Amnesty International France déplore le fait que les enfants ne soit pas mieux protégé suite au texte de loi récemment adopté par l’assemblée nationale cette semaine.

L’ONG déclaré que le projet de loi asile-immigration adopté dimanche soir à l’Assemblée nationale était dangereux, et qu’il constituait une véritable épée de Damoclès au-dessus des militants, citoyens et organisations”. Il s’agit d'”un texte qui reste dangereux pour les migrants et les demandeurs d’asile”, selon l’organisation dans un communiqué diffusé quelques minutes après le vote.

Un texte “incomplet” selon les associations d’aide.

Ce projet de loi n’a “pas permis de répondre aux nombreuses difficultés auxquelles doivent faire face les migrants et les demandeurs d’asile, au premier titre desquelles le respect scrupuleux de leurs droits”, affirme Cécile Coudriou, présidente d’Amnesty International France.
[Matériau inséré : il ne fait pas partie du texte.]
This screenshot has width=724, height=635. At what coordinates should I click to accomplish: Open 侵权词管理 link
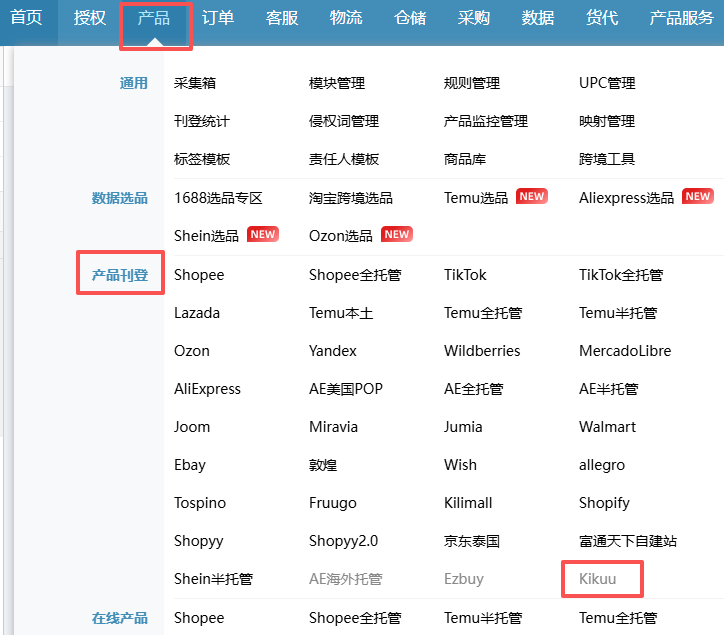344,121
Elle souligne les “occasions ratées” de mettre enfin un terme à la rétention des enfants ou encore d’assurer une protection digne” aux réfugiés.

Une contrainte supplémentaire pour les structures  d’aides aux refugiés

Le “délit de solidarité” dont les conséquences ont été  assoupli dans certains cas reste toujours en vigueur dans son ensemble. Ce délit sanctionne les personnes venant en aide aux migrants nécessitant des secours. L’article prévoit dorénavant des “exemptions”, notamment lorsqu’il s’agit de donner soins, hébergement ou nourriture. “La rédaction retenue par l’Assemblée nationale n’est toujours pas alignée sur le droit international”, juge Cécile Coudriou.”La nouvelle liste des immunités et les conditions requises pour ne pas être poursuivi laisseront tout de même une épée de Damoclès au-dessus des militants, citoyens et organisations qui agissent pour le respect des droits humains”, ajoute-t-elle.

Objectif: simplifier les expulsions.

Défendu par le ministre de l’Intérieur Gérard Collomb, ce projet de loi “pour une immigration maîtrisée, un droit d’asile effectif et une intégration réussie” vise à réduire le temps d’attente du recours au droit d’asile, en le réduisant de onze à six mois d’attentes. L’objectif étant de faciliter à la fois l’expulsion des déboutés et l’accueil des acceptés.